======== EXTRACTED ENTRIES ========

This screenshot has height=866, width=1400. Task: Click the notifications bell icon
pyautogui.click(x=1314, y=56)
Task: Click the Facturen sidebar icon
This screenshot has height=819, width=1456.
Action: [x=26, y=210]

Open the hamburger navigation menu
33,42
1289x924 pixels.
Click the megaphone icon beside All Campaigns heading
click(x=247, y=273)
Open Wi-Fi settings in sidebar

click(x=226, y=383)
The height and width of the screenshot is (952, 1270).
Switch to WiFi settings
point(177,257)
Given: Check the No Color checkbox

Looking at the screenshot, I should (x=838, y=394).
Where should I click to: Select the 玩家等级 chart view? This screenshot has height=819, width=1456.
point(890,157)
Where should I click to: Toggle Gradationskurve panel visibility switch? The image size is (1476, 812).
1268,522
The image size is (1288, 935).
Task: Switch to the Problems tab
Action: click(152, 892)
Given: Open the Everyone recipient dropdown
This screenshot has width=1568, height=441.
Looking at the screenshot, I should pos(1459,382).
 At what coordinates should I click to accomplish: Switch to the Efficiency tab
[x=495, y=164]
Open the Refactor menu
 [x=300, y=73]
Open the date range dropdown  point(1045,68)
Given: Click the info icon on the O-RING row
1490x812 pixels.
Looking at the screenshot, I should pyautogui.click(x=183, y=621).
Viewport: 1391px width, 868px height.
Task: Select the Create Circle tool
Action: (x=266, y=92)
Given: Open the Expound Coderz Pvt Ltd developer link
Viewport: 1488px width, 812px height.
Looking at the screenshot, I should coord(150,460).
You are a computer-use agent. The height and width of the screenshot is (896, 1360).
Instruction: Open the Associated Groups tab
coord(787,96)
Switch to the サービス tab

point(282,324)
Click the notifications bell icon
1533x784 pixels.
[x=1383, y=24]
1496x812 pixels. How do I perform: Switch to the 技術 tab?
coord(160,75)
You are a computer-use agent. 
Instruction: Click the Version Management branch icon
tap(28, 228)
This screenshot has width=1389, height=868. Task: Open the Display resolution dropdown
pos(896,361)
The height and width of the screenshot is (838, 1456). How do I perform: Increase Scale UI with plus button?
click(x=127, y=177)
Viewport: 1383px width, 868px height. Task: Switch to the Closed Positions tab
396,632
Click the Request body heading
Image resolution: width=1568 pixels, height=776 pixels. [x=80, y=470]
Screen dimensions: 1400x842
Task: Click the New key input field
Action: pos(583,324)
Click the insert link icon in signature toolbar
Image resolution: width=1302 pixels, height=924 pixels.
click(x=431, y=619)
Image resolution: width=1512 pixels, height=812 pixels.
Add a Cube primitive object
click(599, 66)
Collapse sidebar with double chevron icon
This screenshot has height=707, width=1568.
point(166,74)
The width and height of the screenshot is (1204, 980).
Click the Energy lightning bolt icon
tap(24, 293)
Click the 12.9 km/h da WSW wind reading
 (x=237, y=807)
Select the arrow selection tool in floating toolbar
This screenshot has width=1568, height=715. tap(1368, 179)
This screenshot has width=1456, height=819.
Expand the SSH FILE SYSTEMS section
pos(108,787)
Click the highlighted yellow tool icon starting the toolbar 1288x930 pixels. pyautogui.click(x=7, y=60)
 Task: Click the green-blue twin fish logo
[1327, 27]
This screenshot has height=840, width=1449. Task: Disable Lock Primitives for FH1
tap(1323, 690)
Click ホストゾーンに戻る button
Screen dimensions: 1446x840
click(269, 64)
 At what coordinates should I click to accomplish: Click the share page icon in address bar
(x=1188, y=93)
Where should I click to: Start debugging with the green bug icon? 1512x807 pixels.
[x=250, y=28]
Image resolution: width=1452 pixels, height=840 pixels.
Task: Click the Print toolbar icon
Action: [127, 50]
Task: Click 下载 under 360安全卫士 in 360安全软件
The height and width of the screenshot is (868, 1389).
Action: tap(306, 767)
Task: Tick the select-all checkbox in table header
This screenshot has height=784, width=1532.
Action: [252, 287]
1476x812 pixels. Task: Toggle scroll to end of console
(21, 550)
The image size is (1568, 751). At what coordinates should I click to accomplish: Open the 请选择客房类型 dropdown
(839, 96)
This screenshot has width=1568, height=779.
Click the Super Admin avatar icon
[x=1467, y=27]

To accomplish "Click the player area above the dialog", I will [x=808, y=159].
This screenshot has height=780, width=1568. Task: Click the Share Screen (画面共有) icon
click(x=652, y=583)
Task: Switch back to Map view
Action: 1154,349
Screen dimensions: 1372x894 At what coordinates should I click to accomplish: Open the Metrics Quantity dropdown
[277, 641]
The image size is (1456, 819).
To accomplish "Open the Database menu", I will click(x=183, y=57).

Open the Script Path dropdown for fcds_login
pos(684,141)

========

— PROBLEM TO WORK ON —
State how many lines in the listing above contain the word "will", giving only the number.

— THE COMPLETED TASK —
2